Ressi eventually sold Game Trust to RealNetworks in 2007, but his experience with venture capitalists led him to start TheFunded in 2007. The website is designed to allow entrepreneurs to write anonymous reviews about venture capital groups and their processes. The website was met with derision from venture capital groups, but proved to be popular among entrepreneurs. Ressi intended to keep the site anonymous, but news about its existence leaked to TechCrunch. The site had 1,000 anonymous entrepreneur members by March 2007. In order to remain anonymous himself, Ressi adopted the pseudonym of "Ted." In November 2007, Ressi decided to reveal his identity in a piece in Wired. By January 2008, TheFunded had 3,600 members.

In 2009, Ressi embarked on another venture called The Founder Institute, a startup incubator and entrepreneur training program headquartered in Palo Alto, California.
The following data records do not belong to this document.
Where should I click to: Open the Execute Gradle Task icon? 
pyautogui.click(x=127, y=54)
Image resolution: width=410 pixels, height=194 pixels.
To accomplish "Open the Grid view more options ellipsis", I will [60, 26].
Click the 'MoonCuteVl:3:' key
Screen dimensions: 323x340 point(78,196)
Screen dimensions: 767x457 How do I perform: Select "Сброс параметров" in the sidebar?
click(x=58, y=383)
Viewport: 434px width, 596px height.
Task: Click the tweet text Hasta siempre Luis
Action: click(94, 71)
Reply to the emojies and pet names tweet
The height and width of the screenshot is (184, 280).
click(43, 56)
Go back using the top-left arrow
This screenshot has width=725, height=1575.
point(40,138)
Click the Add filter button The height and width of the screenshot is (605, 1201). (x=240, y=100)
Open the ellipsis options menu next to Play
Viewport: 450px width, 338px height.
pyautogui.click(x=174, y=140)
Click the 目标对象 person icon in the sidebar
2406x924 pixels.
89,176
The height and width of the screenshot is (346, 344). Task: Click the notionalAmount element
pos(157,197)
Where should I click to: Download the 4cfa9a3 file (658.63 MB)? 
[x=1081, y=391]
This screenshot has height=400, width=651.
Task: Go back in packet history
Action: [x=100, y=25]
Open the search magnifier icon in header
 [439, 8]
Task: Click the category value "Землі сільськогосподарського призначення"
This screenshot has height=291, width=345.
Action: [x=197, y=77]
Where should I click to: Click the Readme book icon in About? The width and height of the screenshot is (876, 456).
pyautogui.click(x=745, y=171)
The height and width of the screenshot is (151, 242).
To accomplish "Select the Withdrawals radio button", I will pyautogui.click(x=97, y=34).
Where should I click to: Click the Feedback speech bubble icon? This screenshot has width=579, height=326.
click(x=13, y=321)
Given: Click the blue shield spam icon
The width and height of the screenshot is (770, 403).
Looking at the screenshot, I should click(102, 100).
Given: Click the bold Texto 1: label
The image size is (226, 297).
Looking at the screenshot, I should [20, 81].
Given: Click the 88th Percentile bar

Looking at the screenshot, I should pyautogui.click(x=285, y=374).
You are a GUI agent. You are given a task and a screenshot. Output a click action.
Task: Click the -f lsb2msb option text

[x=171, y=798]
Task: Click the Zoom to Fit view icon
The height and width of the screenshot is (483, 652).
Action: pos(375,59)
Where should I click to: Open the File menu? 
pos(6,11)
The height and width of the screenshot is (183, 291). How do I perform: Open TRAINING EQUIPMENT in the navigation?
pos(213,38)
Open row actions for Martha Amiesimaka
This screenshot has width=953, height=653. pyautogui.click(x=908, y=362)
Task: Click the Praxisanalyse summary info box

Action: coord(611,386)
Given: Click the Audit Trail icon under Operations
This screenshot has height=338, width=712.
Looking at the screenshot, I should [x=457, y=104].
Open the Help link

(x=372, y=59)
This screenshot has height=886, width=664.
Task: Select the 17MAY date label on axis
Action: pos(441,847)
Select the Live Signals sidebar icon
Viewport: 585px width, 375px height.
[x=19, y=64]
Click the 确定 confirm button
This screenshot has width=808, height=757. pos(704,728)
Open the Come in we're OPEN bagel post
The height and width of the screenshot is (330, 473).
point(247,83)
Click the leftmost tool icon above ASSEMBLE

The organization was co-founded with longtime colleague Jonathan Greechan. The goal of the institute was to combat startup failure and "globalize Silicon Valley." As of 2014, the institute had expanded to over 80 cities and 40 nations worldwide. Ressi wanted to help entrepreneurs create better businesses, and also wanted to understand the ingredients for a successful entrepreneur.

In 2011, in collaboration with Orrick Law Firm, Ressi and the Founder Institute released the Founder Advisor Standard Template ("FAST" Agreement), a simple legal framework entrepreneurs can use freely to create relationships with business advisors.

In 2012, in collaboration with Wilson Sonsini Goodrich Rosati, Ressi and the Founder Institute released "Convertible Equity", a financing vehicle that provides all of the flexibility of convertible debt without hindering a company with loans. Convertible Equity was given by Ressi to attorneys at Y Combinator and was renamed the SAFE Note. In addition, he was interviewed by The New York Times as part of a cover story of the Sunday Business Section of the newspaper.

In 2015, Ressi was featured on the cover of Entrepreneur Magazine, and began writing as a Guest Contributor to Forbes Magazine.

In 2020, Ressi launched VC Lab, a free training program for venture capitalists worldwide, as part of the Founder Institute, which was covered in TechCrunch.

In 2021, VC Lab was spun out as an independent company, as part of Decile Group, and Ressi became the CEO of Decile Group and Executive Chairman of Founder Institute. Ressi emphasizes innovation in his work, aiming to transform venture capital into a force for good and to fund impactful companies. Founder Institute targets having 80% of its portfolio companies work on For Progress businesses that address one or more of the 17 United Nations Sustainable Development Goals. VC Lab created the Mensarius Oath, an ethical code of conduct for investment professionals, and asks every venture firm that it works with to publicly support the Mensarius Oath.

In 2023, Ressi led the development of a large language model for venture capital at Decile Group, called Decile Base.